DOCUMENT TEXT:
———

CONCLUSION: Restoration often requires more effort than the original gains. The Devil will fight for territory he has won back. He also knows the battle has been won before—he may very well win it again. Also, the one being restored knows he has the option of disobedience and will often retreat to his sins at the first major opposition. Restoration must be sought with all diligence. Otherwise, it will not be gained.

———

DATASET RECORDS:
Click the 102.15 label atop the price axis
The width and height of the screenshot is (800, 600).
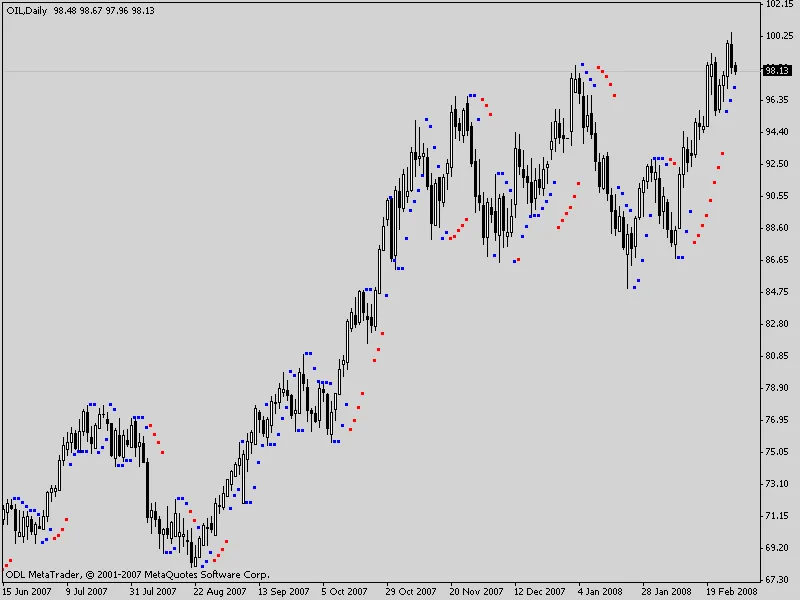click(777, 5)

———

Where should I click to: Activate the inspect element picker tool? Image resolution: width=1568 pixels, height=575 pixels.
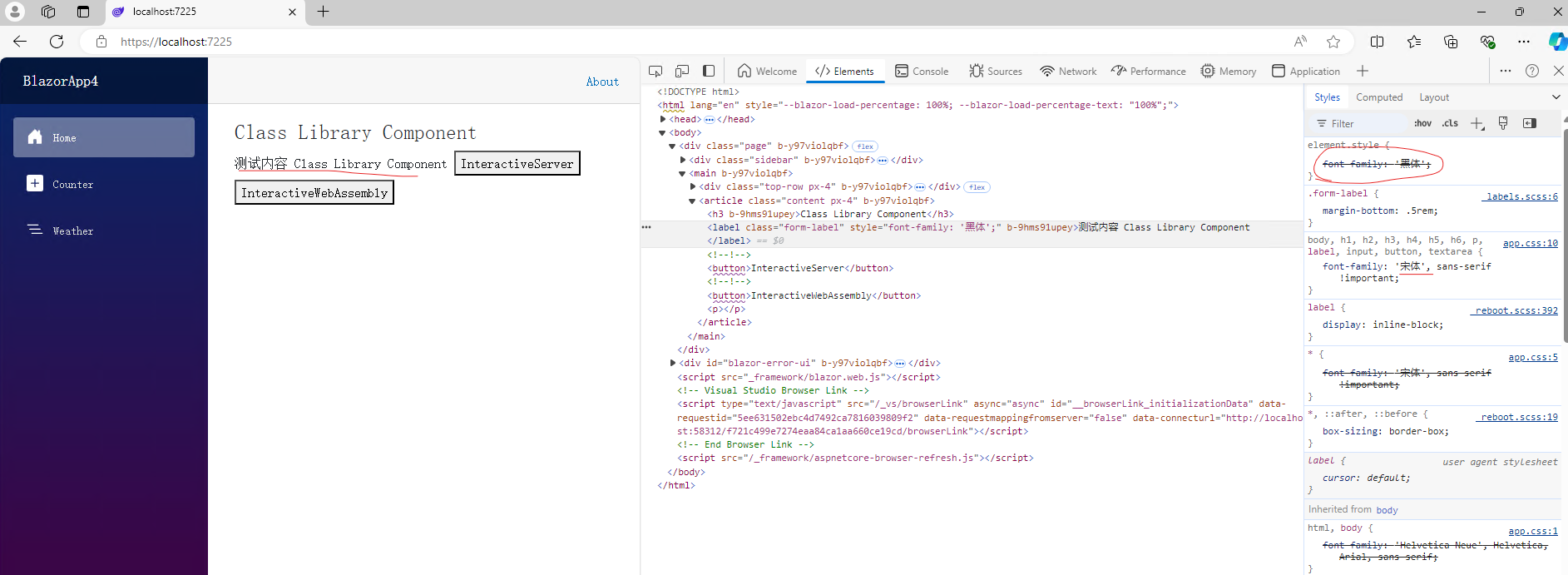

———

REQUIREMENT 1:
According to the conclusion text, what will the one being restored often do at the first major opposition?
REQUIREMENT 2:
From the conclusion text, extract the passage starting with "CONCLUSION: Restoration often" and going on through "not be gained.".

YOUR RESPONSE 1:
Retreat to his sins.

YOUR RESPONSE 2:
CONCLUSION: Restoration often requires more effort than the original gains. The Devil will fight for territory he has won back. He also knows the battle has been won before—he may very well win it again. Also, the one being restored knows he has the option of disobedience and will often retreat to his sins at the first major opposition. Restoration must be sought with all diligence. Otherwise, it will not be gained.